My own favourite example of the way in which a mumi generates distributed modes of communication is del.icio.us, a web service which allows us to save pages that catch our attention, tagging them and saving all comments in them. del.icio.us was first designed as a way of enlarging our Favourites list and making it independent from the computer on which we happened to be browsing. By including tags, the system allowed us to see not only how many users had selected that link, but also which pages under each tag were most popular .


But then a number of sites appeared (reddit, digg and their clones all over the world) in which users could nominate and vote for news and blog posts. These services aggregate all individual votes, and publish on their front pages a list of the most voted posts. As a whole, all these voting groups constitute a decentralised network in which every site specialises in a language or topic. In a way, all these sites, like all nodes in a decentralised network, produce scarcity. Why should everyone vote to produce one single result? Wouldn't it be more logical that everyone could tell the system which results he or she wants to obtain, which users' opinions he or she wants to consult?

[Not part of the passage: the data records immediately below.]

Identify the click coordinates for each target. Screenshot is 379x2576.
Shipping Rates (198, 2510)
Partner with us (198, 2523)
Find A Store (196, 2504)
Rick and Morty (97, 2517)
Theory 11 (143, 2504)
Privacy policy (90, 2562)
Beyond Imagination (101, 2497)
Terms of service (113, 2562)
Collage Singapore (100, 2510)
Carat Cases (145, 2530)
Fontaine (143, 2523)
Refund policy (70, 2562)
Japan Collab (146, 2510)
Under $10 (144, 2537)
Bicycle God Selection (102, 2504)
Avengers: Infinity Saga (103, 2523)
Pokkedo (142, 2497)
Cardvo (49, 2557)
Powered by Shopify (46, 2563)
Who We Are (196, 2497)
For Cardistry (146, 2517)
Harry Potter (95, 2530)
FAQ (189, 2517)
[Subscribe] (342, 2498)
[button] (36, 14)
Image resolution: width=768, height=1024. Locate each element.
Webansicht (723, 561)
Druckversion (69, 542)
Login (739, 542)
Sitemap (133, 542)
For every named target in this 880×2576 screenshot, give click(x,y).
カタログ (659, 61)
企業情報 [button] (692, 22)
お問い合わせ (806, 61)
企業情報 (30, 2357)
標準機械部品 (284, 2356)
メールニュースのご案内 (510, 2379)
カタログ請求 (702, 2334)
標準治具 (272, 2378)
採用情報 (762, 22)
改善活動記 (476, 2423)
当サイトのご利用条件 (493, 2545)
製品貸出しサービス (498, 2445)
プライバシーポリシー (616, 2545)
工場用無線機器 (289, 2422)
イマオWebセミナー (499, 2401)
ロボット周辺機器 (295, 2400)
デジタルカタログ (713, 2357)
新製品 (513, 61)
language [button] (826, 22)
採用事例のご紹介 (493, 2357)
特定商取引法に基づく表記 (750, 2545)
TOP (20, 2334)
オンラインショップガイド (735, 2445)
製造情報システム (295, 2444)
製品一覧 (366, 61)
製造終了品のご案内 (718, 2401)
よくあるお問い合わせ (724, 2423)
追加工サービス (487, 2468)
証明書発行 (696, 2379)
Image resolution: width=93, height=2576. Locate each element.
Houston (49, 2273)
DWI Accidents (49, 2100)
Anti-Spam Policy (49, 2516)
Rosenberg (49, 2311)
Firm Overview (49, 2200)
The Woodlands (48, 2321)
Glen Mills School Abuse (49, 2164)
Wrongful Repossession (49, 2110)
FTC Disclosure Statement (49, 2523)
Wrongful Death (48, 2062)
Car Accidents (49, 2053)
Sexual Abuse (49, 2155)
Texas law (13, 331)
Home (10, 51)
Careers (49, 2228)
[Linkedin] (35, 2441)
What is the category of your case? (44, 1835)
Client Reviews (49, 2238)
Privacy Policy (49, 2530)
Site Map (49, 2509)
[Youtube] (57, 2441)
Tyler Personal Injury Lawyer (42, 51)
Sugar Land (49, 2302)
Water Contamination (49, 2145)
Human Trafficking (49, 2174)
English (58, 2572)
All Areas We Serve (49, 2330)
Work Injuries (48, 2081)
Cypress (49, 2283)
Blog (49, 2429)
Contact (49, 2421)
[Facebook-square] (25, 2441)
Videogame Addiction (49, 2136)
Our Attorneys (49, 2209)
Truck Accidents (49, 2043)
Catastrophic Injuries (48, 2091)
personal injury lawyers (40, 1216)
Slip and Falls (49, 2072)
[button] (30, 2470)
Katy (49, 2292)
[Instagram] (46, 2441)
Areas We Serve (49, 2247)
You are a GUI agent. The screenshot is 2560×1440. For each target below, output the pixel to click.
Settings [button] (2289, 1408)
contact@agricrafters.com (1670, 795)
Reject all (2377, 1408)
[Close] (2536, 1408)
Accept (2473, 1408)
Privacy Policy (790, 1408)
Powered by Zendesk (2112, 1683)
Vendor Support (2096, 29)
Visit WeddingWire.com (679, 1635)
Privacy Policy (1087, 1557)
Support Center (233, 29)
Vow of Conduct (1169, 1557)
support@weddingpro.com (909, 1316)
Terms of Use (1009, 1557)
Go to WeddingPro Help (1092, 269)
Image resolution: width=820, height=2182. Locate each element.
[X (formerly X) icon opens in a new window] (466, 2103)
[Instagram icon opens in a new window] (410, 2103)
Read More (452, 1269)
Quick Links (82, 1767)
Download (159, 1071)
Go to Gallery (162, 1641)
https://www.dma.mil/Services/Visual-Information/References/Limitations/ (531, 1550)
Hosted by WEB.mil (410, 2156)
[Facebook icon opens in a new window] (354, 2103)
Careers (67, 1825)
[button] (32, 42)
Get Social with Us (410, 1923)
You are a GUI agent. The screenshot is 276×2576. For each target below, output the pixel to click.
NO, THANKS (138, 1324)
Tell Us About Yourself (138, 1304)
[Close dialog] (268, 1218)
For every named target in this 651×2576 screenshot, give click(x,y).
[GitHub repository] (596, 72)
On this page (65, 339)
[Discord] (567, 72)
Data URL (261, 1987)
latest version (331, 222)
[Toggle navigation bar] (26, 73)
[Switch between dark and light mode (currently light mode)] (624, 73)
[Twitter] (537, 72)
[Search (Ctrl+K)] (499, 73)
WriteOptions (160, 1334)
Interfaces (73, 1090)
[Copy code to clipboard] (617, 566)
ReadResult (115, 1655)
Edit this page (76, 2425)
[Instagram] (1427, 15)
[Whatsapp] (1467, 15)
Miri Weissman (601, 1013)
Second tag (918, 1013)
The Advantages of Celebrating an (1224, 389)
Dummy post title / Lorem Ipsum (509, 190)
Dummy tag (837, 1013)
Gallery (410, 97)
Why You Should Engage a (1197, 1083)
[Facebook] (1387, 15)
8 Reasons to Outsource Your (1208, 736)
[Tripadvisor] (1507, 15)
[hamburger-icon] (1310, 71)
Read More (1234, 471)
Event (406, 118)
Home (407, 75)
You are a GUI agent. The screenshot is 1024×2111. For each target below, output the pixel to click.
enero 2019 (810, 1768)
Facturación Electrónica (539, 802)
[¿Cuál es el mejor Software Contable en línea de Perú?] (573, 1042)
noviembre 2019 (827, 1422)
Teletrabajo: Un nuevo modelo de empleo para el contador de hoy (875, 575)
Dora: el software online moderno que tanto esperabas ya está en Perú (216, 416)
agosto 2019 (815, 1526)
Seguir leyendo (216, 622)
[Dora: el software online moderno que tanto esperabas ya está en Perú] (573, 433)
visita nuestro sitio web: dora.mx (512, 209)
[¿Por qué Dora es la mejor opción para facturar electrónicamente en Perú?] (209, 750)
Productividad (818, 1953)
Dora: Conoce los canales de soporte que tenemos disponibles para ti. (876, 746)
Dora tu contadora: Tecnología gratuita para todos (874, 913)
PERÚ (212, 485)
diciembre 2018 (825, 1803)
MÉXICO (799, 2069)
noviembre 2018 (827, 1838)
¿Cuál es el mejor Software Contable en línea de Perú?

When users started to make these questions and even set up, with free software, similar systems for their own communities, del.icio.us saw that it had a chance to step in. Its system could also be employed by users, in an improved way, to share news among themselves. In fact, many users were already doing so. By using the RSS feed generated by del.icio.us for every result page, users were dynamically publishing on their blogs the favourites they were earmarking as they read other blogs and news every day.


No doubt few people would add to their blog the world total resulting from aggregating the favourites of all del.icio.us users; but they certainly consult the system to see what other things are being earmarked by their friends, colleagues, and acquaintances – by the people in their network with whom they share common interests, or whose tastes they are at least curious about.


And so del.icio.us launched del.icio.us network, a way of earmarking other users as a part of your network, and of picking from their accounts, in live time, the links they earmark as they browse the web. Of course, the fact that someone earmarks you as a part of their own network doesn't mean that they will be included in your own network until you aggregate them. In that way, every user can obtain a different aggregation based on other users' choices. Thus, del.icio.us, while centralising its system, distributes and generate as many different aggregations as would be produced by a distributed network, and generates, de facto, a distributed information network.


reddit was the first aggregator to see the coming threat: it was better to be a mumi, and give everyone whatever they wished, than be displaced by an outburst of community news exchange systems. Thus reddit friends was born, a version of the service in which each user can say which votes he or she wants to aggregate and whose proposals should be voted for. Unlike the original system, there is no longer a single collective result which everyone has cast a vote for. There are as many different results as there are users, interests, and tastes – just in the same way as if the system of great vote-centralising nodes had been replaced by a huge distributed network. Mumis were one of the first innovations that the Internet experience brought to information economics.”